STORIA EUROPEA DELL'UCRAINA - Nella storia del calcio ucraino la figura più rilevante è senza dubbio Valeri Lobanovski, nato a Kiev nel '39 e colonnello dell'esercito sovietico. Attaccante di razza, estroso e ribelle smette di giocare nel pieno della carriera per seguire il suo carisma da leader, diventando l'allenatore più giovane della storia sovietica con il Dnipro, a 30 anni. Nel 1973 si trasferisce alla Dinamo Kiev e propone un calcio che sorprende il mondo: scientifico, statistico, fisico, nulla di lasciato al caso, con campioni come Veremeev, Kolotov, Blokhin e Onnischenko alla guida di un gruppo che rappresenterà la generazione d'oro del calcio totale nell'Europa dell'est. La Dinamo vince campionato e Coppa dell'Urss nel 1974 e trionfa anche in campo europeo con la Coppa delle Coppe 1974-75 (contro il Ferencvaros) e la Supercoppa Europea (contro il Bayern). Lobanovski diventa allenatore della nazionale e i giocatori ucraini della Dinamo diventano gli 11 dell'Urss. Undici anni dopo, nell’86, la stessa squadra e lo stesso allenatore bissano l’impresa in Coppa delle Coppe, battendo l’Atletico Madrid di Aragones e l’eredità pesante del colonnello sul calcio ucraino si spinge addirittura fino ad Anrij Shevchenko, l'ultimo dei suoi figliocci, pallone d'oro nel 2004. Per un nuovo trionfo europeo bisogna attendere però lo Shakhtar Donetsk di Lucescu, che costruisce una squadra dal Dna brasiliano e vince l'ultima edizione della Coppa Uefa nel 2008-09.

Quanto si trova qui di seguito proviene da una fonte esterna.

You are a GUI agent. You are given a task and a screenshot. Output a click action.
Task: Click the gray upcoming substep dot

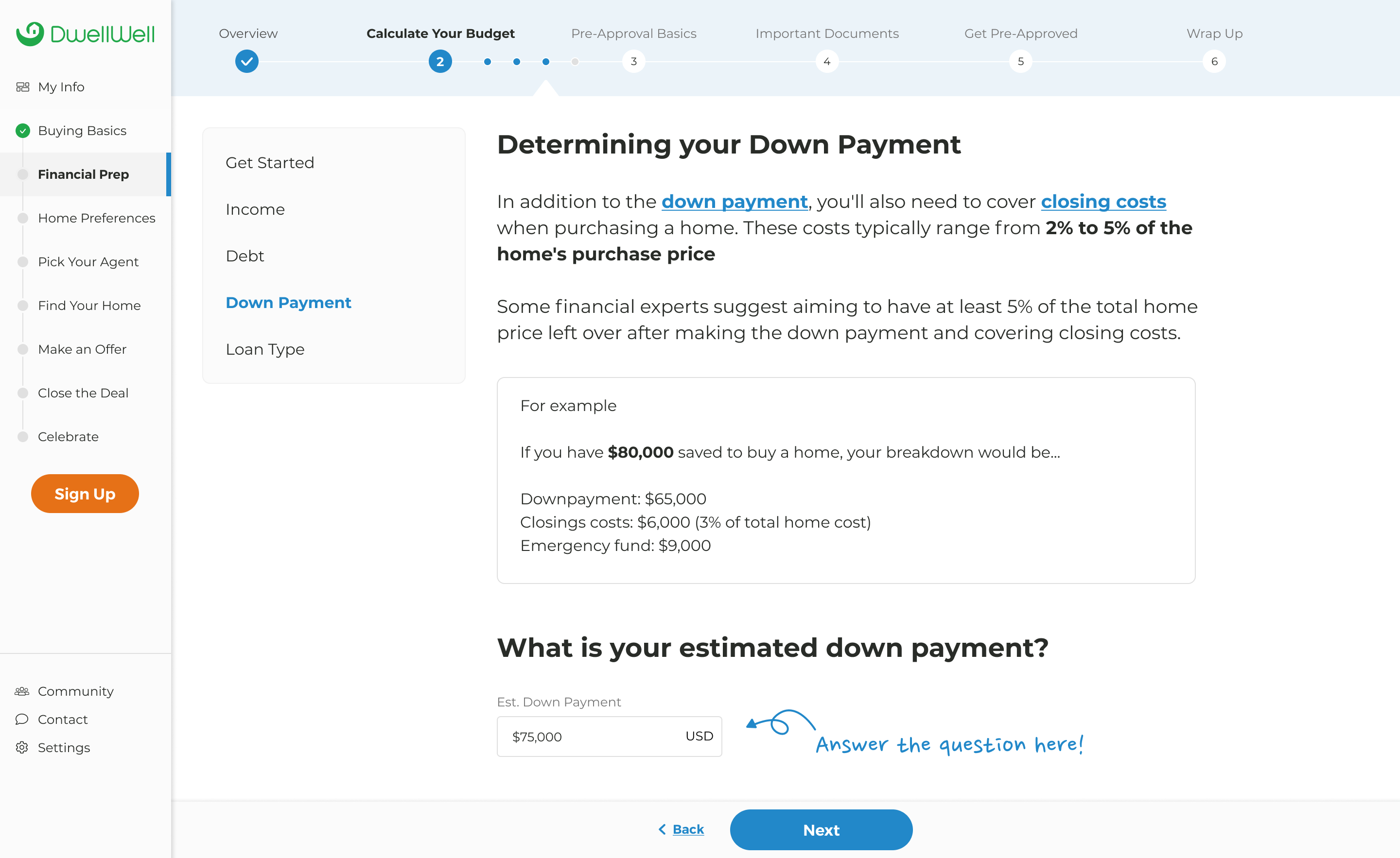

IL DNIPRO - L'ultimo squillo è rappresentato dal Dnipro, finalista della scorsa edizione di Europa League, persa di misura contro il Siviglia dopo aver eliminato Olympiakos, Ajax, Bruges e Napoli. Dnipropetrovs'k, città natale degli azzurri è la terza più popolosa del Paese e si trova a 440 km da Kiev. E' collegata alla Capitale dal fiume che attraversa l'Ucraina, il Dnepr (lungo 2290 km, il quarto in Europa dopo il Volga, il Danubio e l'Ural) corso d'acqua che nasce in Russia e prima di sfociare ne mar Nero attraversa anche la Bielorussia. La squadra della città viene fondata nel 1918 e nella sua quasi centenaria storia vince 2 titoli sovietici, 1 coppa e 1 supercoppa dell'Urss. L'ultimo titolo è proprio il successo in campionato del 1988, ma dall'indipendenza ucraina la bacheca non si è più riempita. Il tecnico Markevich è un idolo per i tifosi e solitamente schiera i suoi con il 4-2-3-1: Bokyo in porta, Fedeckji, Douglas, Gueye e Leonardo in difesa. Rotan e Fedorchuk sulla mediana e il trio Matheus, Danilo e Luchkevych a supporto di Seleznyov. Terza in campionato a 14 punti in 7 giornate, la squadra è forte e competitiva, ma nell'ultimo mercato ha perso i gioielli più preziosi: Kankava va allo Stade Reims, Kalinic alla Fiorentina e Konoplyanka al Siviglia. Indebolita sulla carta, ma non intimorita. Markevich promette già assi nella manica e potrà contare sulla Dnipro Arena, stadio caldissimo (per il tifo, s'intende) da 31 mila posti e punto di forza del team. Con la Lazio si giocherà a porte chiuse per una squalifica, un'occasione da non lasciarsi sfuggire.